You’re forced to enjoy each section of the season – the start of it, the full height of it, the lingering drawl of it – knowing that each won’t last. You enjoy the irises for what they are, knowing that they must pass before the hollyhocks can stand to full height. The closing of summer is softened by the arrival of dahlias.
Today marks four years of calling this city home, yet my time in London is starting to draw to a close. This summer is the last full season to be lived as a local, which only serves to make this moment in time all the more special.
I begin to let people know of my plans to leave, and, in doing so, enter a liminal space: part local, part tourist.
This is a swan song summer, a time to soak up the city I have called home for years, all while not knowing when I will return to see it again. Though the weather largely persists with an overcast chill, this is a summer to soak up as much of London as I can. To enjoy English gardens with their overflowing abundance of roses, camelias, and hydrangeas. To go for long walks, to sit in parks and on heaths, to make a day of it with scoops of gelato while walking around Seven Dials.
This the summer to soak up quality time with those who’ve made London home. With the friends who’ve helped to bring the city to life, who’ve helped me lace the streets and parks and restaurants and pubs with layers of happy memories. Already, the thought of saying goodbye – again, not knowing when we’ll be together again – is a thought too far. I distract myself by thinking of the friends I’m lucky to return to instead.
In the meantime, there’s reminiscing about all that London’s given me – anonymity, freedom, adventure – and that London’s helped me become – a writer, a pond-dipper, someone more courageous than before – and all the lasting memories in this city, many still to be formed in the coming months.
Of band-aid rips of conversation.
Of bravery found in quiet spaces.
Of looping laps around the gently shimmering lake.
The daisies are confident – tall and striking – this year.

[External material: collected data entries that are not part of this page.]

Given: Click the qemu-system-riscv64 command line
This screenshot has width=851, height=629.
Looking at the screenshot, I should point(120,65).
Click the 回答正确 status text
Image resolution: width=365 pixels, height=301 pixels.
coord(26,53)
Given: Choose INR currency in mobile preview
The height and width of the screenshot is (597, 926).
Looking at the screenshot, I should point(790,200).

The poppies astound in their brightness. A great torrent of rain falls, ricocheting off balcony tiles, cars, and open windows, drenching over-flowing gardens already ripe with rain.
The semi-final of the Euros and the roar of many – from pubs, beer gardens, and houses – bellows across the streets and city, up and out from the Thames.

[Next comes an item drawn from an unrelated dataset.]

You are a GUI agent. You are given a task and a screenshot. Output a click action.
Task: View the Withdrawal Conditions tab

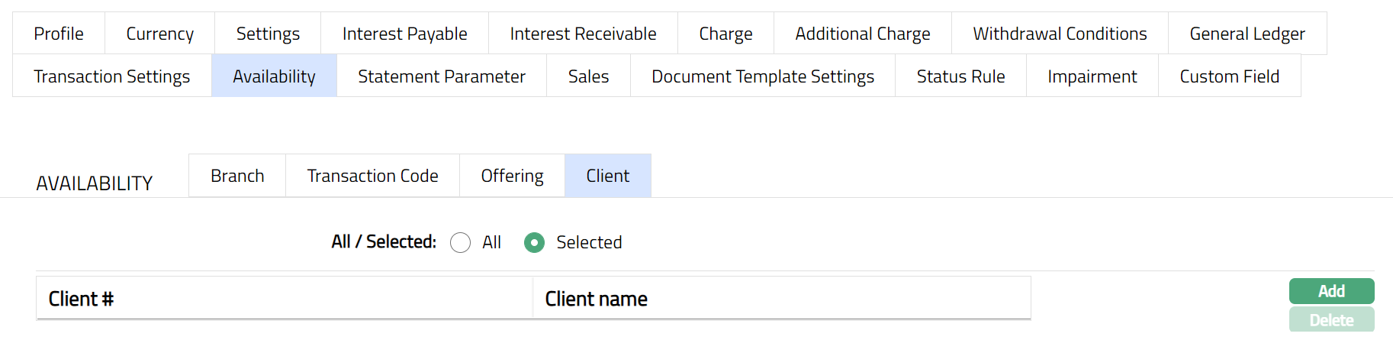click(x=1060, y=34)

It feels like the spirit of 2018 – the summer of football-fuelled drinking, (white) male violence, and a city clad in St. George’s flags – only somewhat diluted. It’s coming home, it’s coming home, football’s coming home, is repeated over and over, mantra-like, across the length and breadth of the country.

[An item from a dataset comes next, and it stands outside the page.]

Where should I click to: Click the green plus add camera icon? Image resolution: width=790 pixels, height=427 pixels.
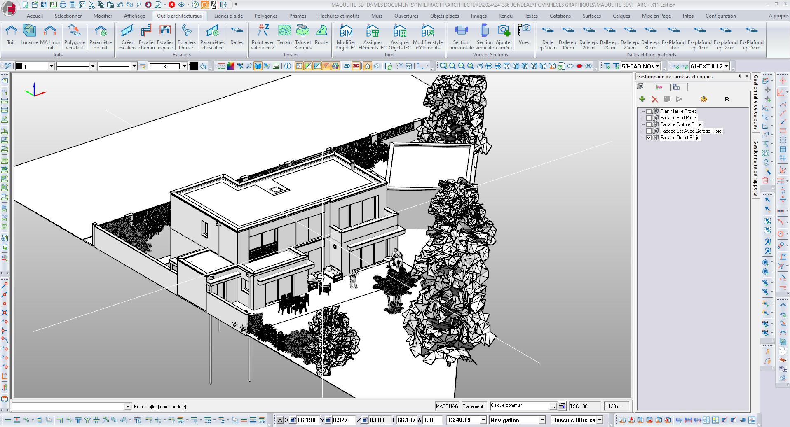[x=642, y=99]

I walk down the local high street one evening. The church doors are open and there, at the altar, stands a large TV: Gareth Southgate, in place of a sermon.
The canopy of Hampstead Heath is thick - luscious, rich, and emerald. Spanish guitarists serenade us by the station while a man in a three piece and bowler talks to out-of-London tourists. The lack of international tourists is notable this year - disorientating when you begin to really notice it and realise that London is deeply missing the snatches of conversation in languages from far and wide.
Ducks glide with grace across the ponds.
I walk further - the paths appearing as if through a forest. It’s quiet apart from the bubble of excitement spilling out of the mixed ponds.
I think of the iterations of Heath visits - of wintery days with family, visiting Keats’ House, of stomping through mud before the New Year, of winding our way down from Kenwood in autumn. Of previous summer days - the ladies ponds seeming utopian, teeming with picnics of friends taking the day off work amongst a heatwave, of other days arriving at the ponds not being brave enough for a dip and going for a picnic instead.
There are now tickets to enter the ponds and others, unknowing, are turned away.
Earlier, I searched for the postcode of the ponds and saw, instead, someone asking Google if they can swim in it with their mermaid tale on.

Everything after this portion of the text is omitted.